Sometimes, seeking a bigger splash, fashion houses turn to stunts. This season, all they had to do was highlight their sets.
Aside from Jil Sander, which hosted Luke and Lucie Meier's sober final runway show in front of a similarly sober black curtain, Milan's runway shows have been all about venue. Location, location, location! And a great deal of set design, too.
Things took off from the get-go at Gucci's Fall/Winter 2025 presentation.
The collection, designed by Gucci's in-house design team in lieu of a creative director, was nice.
But the interlocking "GG" runway custom-built for the presentation in celebrate the 40th anniversary of the Gucci monogram was sublime. Pure Italian opulence! The good stuff.
I'm no Dsquared enjoyer — no offense to the world's only Canadian-Italian luxury label — but I have to give it to them for their gargantuan factory-inspired set, an impressive façade worthy of the theater, let alone a runway show.
Having Doechii perform was a coup in itself but, still, shout out to the hardworking construction crews.
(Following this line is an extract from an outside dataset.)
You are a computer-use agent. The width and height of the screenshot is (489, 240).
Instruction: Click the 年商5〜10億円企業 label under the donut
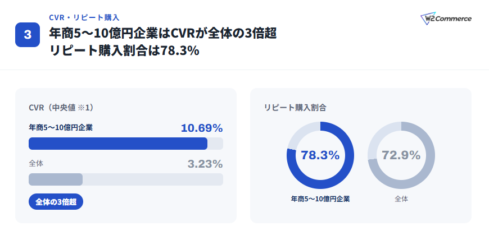(320, 199)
Diesel, a classic case of equally valuing set design and fashion design, transformed its show space into one of those "immersive art exhibits" that everyone from Da Vinci to Barbara Kruger is doing nowadays.
The difference is that Diesel crowdsourced original street art from international graffiti artists — the logistics of transporting this thing seem like a nightmare. But in person, the results were assuredly quite staggering.
And then, there was Marni, which was less about the set than the set-dressing, if you will.
Sure, it was pretty neat that Marni sent its models out between narrow rows of tiny café-style tables, each with a tablecloth painted in the style of Fall/Winter 2025's guest artists, Slawn and Soldier.
But the real eye candy came from the illustrative pieces that the two created with Marni creative director, Francesco Risso, during a monthlong studio session in 2024.
The resulting furnishings and works inspired the painterly prints and evocative hues of Marni's FW25 collection, and they'll also be on display to the public.
But why should only Marni be so lucky?
All these sets oughta be in a museum.